Tratamento da inflamação crónica da gengiva (periodontite) para prevenir doenças cardíacas e dos vasos sanguíneos (cardiovasculares)

Pergunta de revisão

A principal questão abordada por esta revisão foi se os tratamentos para a periodontite crónica (inflamação da gengiva) podem prevenir ou monitorizar as doenças cardiovasculares (coração e vasos sanguíneos).

Contextualização

A periodontite crónica causa inchaço e dor nas gengivas, bem como a perda do osso que suporta os dentes. O termo "crónico" significa que a doença persistiu por algum tempo sem tratamento.
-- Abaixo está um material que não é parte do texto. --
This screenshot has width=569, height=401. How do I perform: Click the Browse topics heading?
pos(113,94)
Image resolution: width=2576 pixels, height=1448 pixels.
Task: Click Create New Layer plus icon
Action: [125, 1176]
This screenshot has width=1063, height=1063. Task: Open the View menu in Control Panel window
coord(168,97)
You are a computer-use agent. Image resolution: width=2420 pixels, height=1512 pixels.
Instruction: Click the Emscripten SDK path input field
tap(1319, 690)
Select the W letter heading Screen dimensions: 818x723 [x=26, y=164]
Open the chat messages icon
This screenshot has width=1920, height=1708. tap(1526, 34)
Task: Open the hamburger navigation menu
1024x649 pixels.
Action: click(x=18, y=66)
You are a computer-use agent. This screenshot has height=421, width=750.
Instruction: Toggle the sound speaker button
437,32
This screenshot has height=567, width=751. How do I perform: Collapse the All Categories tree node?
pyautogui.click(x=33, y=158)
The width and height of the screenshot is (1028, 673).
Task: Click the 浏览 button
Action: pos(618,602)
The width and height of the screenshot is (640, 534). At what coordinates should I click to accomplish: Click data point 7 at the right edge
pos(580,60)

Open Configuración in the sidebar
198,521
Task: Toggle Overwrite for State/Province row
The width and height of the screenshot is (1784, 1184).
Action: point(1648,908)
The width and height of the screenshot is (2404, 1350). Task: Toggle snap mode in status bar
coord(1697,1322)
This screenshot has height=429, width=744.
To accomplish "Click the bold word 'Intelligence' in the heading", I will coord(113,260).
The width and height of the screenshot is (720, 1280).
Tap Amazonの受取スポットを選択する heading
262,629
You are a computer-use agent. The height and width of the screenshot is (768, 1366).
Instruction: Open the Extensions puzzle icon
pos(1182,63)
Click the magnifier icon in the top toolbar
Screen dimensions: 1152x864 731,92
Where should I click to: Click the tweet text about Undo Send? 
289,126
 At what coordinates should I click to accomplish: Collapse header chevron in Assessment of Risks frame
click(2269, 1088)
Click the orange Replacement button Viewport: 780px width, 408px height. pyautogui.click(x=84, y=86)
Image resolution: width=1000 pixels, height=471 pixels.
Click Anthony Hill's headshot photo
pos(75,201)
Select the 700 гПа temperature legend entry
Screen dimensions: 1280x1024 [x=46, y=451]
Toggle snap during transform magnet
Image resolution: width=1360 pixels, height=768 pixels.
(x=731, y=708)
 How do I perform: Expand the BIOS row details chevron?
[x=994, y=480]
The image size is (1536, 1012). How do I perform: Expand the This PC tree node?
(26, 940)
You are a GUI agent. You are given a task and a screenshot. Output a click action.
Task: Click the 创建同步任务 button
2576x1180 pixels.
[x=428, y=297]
Atualmente, a classificação "periodontite crónica" está gradualmente a cair em desuso, uma vez que existe um novo sistema para categorizar diferentes tipos de doenças gengivais, mas utilizámos este termo na nossa revisão porque os estudos que encontrámos se baseavam no sistema antigo.

Pode existir uma ligação entre a periodontite e as doenças cardiovasculares. O tratamento para a periodontite crónica elimina bactérias e infeções, controla a inflamação, e acredita-se que isso possa ajudar a prevenir a ocorrência ou recorrência de doenças do coração e dos vasos sanguíneos. Queríamos então saber se a terapia periodontal poderia ajudar a prevenir a morte, ou reduzir a probabilidade de ter "ataques" cardiovasculares como um AVC ou um ataque cardíaco.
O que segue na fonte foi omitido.